NRL News

Caricaturing the reasons why Planned Parenthood is so controversial

by | Nov 2, 2017

By Dave Andrusko

Lisa Rosenbaum, M.D., is described as “a national correspondent for the New England Journal of Medicine (NEJM), a cardiologist and an instructor in the Department of Medicine at the Brigham and Women’s Hospital.” Her latest contribution to the prestigious NEJM was published yesterday under the headline, “Understanding the Planned Parenthood Divide — Albert Lasker and Women’s Health.”

You can read Dr. Rosenbaum’s piece in its entirety here, so let me tack on just a couple of observations.

There’s a lot of preliminary filler but that is only to offer “proof” that opponents of Planned Parenthood are daft. Here are three of many points worth considering.

#1. Before he turned his focus to philanthropy, “Albert Lasker, considered the father of modern advertising,’ transformed product marketing from an endeavor based on the simple presentation of facts to one finely tuned to consumer psychology, particularly as it pertained to women.”

That’s the beginning. Let’s go to the middle and then the end.

Middle: Opposition to Planned Parenthood is by definition a battle of “belief versus science,” we’re told.
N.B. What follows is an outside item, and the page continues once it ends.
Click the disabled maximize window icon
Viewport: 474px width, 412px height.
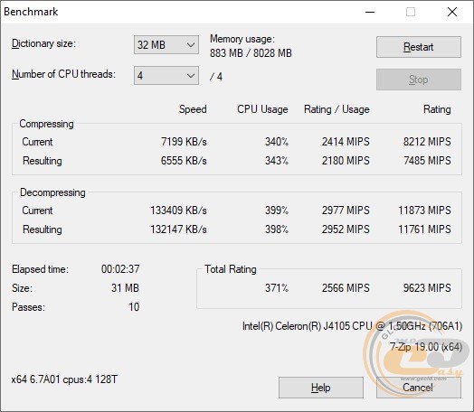[x=411, y=12]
Her essay is replete with snide remarks about us dummies and then

End: out of the blue (calling on Lasker’s advertising wisdom) she ignores everything that preceded this head-scratcher of a conclusion:

The Lasker Foundation honors and sustains outstanding contributions to human health, but to extend the benefits of these advances to as many people as possible, we may have to begin to approach the conflict between science and belief  with curiosity rather than disdain.  Perhaps a future Lasker award will be granted to those who teach us, as a society, to move beyond seeking confirmation of what we already believe toward better understanding what we don’t.

It is only to state the obvious that if you read the first 90% of her essay, using her own criteria, clearly Dr. Rosenbaum is not going to be the recipient of a future Lasker award. You wonder if these people have editors or the groupthink is so all-encompassing they can’t see how dismissive, how condescending her entire 1,364-word-long essay actually is.
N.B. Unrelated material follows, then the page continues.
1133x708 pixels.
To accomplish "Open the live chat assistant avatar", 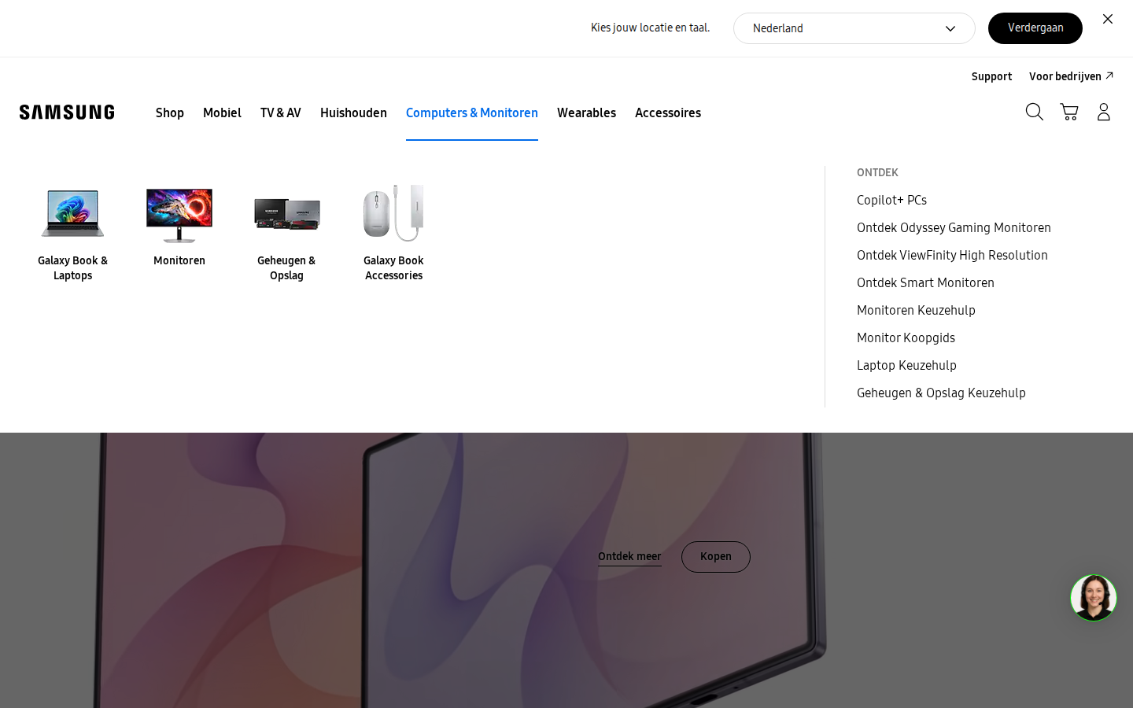I will 1093,598.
#2. Dr. Rosenbaum tells us

Although religious and philosophical objections to abortion apparently inform the enduring animus toward Planned Parenthood, the organization does far more than provide safe and affordable abortions.
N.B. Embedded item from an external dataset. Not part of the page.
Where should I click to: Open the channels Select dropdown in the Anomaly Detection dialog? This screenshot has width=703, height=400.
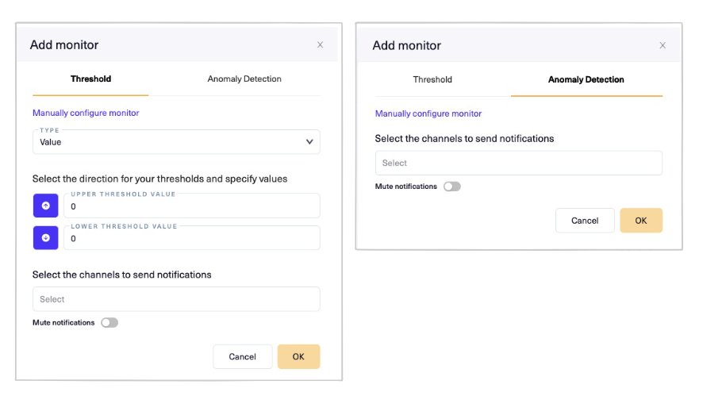coord(518,163)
(I love the “apparently.”)

No one has ever said PPFA only provides abortion. What we have said–using PPFA’s own annual reports–is that abortion is a cash cow for this $1.3 billion “non-profit.” PPFA is consolidating like made, largely by vacuuming up affiliates that don’t perform abortions–or not enough abortions.

Moreover, while PPFA maintains its market share in a (thankfully) shrinking pool of abortions, it continues to cut back on the “women-helping” services it is forever touting. For example, take the total number of cancer screening and prevention services, manual breast exams (PPFA doesn’t do mammograms), and pap tests. Data from its latest annual report, show they all experienced a huge drop–nearly 50% from 2012!

And consider this sobering reminder: 2015-2016 appears to mark the first year at PPFA that the number of abortions – 328,348 – exceeded the number of breast exams it performed – 321,700. That is both substantively and symbolically of enormous importance. And then

#3. Which, on second thought, is an elaboration of #1. Dr. Rosenbaum writes

If no one opposes providing health care to women, why does Planned Parenthood remain such a polarizing force in American society? Religion? Misogyny? Fake news? Though the role of any one factor in shaping public perception is unclear, the bitter partisanship surrounding contraception seems to reflect, more broadly, the quintessential challenge of our time: the ascendance of belief over fact, outrage over thoughtful debate, and the accessibility of an endless supply of “information” that confirms our preexisting beliefs, whatever they may be.

On what planet does refusing to roll over and have your religious liberty curtailed by an edict from Obama’s Department of Health and Human Services the “ascendance of belief over fact”? Of “fake news”? Of “misogyny”?

I would argue much of Dr. Rosenbaum’s opinion piece, National Correspondent for NEJM or not, is classic “fake news.” And when people, like Dr. Rosenbaum, toss around allegations of hatred of women (misogyny), why couldn’t/shouldn’t people like me counter that her remarks are pitch perfect examples of misandry (hatred of men) and intolerance of (at best), loathing for (at worst) women and men of faith?

My conclusion? “Physician, heal thyself.”